Sulla scia della preghiera comune, nel momento in cui si è reso necessario affrontare la “fase 2” della riapertura dei locali di culto, una fetta consistente di quel fronte evangelico unitario che si era ritrovato nella preghiera è confluito in un “comitato di scopo” per affrontare insieme il confronto con le Autorità. Questo lavoro è sfociato nella sigla del “Protocollo” del 15 maggio dopo il quale sono ripresi i culti pubblici e di presenza. Anche in questo caso si è trattato di un evento unico. In precedenza, simili questioni venivano delegate ai rappresentanti di una specifica confessione in ragione dei trascorsi negoziali con lo Stato oppure ognuno avrebbe cercato indipendentemente (e spesso vanamente) una via d’uscita soltanto per sé. Questa volta, invece, siamo andati avanti insieme e uniti. 

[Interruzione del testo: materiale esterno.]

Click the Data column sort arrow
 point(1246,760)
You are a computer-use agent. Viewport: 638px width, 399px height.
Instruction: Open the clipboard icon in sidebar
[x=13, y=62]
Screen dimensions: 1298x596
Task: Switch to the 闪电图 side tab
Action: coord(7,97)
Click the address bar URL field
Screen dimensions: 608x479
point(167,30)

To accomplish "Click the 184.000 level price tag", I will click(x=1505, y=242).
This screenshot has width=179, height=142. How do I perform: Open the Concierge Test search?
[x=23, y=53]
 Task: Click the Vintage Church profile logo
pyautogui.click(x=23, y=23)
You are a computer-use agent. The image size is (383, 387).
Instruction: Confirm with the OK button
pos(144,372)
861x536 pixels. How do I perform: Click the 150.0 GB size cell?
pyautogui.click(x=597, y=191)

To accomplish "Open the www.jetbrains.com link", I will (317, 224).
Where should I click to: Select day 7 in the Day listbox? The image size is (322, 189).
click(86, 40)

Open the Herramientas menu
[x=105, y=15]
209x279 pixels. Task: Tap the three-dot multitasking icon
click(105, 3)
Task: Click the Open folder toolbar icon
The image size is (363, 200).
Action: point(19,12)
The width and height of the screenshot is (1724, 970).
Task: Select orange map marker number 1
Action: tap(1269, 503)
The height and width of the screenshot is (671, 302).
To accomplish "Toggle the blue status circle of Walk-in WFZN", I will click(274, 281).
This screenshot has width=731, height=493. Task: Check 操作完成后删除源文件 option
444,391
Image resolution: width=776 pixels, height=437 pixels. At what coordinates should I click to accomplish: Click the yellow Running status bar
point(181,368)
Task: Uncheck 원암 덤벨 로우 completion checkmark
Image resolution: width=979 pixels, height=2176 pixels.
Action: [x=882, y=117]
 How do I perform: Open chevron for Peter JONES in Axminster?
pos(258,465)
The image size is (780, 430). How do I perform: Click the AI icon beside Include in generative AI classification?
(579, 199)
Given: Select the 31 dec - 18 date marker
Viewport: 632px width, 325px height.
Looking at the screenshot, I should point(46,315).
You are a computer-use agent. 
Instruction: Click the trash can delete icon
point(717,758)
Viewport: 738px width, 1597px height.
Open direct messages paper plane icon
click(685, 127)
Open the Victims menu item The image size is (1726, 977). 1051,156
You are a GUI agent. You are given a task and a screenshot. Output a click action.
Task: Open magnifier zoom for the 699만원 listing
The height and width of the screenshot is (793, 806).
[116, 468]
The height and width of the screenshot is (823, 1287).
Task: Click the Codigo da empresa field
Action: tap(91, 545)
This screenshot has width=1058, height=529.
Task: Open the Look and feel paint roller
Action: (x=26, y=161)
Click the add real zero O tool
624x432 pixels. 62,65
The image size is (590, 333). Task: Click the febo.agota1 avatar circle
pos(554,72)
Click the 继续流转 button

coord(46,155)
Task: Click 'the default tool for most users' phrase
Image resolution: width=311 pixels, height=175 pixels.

è utile chiedersi se non sia utile una sorta di “piano Colao” per l’evangelismo italiano: uno sforzo per immaginare un futuro diverso per la testimonianza evangelica in Italia dopo una lunga, lunghissima stagione di crisi.

Abbiamo realizzato che non possiamo solo pregare insieme (e già questo è un grande dono!), ma che possiamo anche affrontare insieme questioni di comune interesse per quanto riguarda la testimonianza pubblica dell’evangelo. Anche questo va in controtendenza rispetto alle letture ciniche e disfattiste.

Paradossalmente, la pandemia ha fatto del bene all’evangelismo italiano. Ora ci dobbiamo chiedere: alla luce di questi due fatti importanti e ravvicinati, non è venuto il momento per uno scatto in avanti? Non è arrivato il tempo per la convocazione degli “stati generali” dell’evangelismo italiano per fare il punto della situazione e immaginare insieme il domani? Non è il momento per un “piano Colao” evangelico che raccolga uomini e donne timorati di Dio che sognano un futuro diverso per la testimonianza evangelica nel nostro Paese? Se ci sarà un futuro, esso non potrà che essere vissuto insieme e trasversalmente rispetto alla varietà della famiglia evangelica; non alcuni senza gli altri, ma ciascuna espressione del popolo evangelico con le altre in vista di una riforma e di un risveglio secondo l’evangelo. Chi è pronto per gli “stati generali”? Chi può dare un contributo per un “piano Colao” dell’evangelo che immagini in preghiera e in azione un futuro diverso per le chiese e per l’Italia?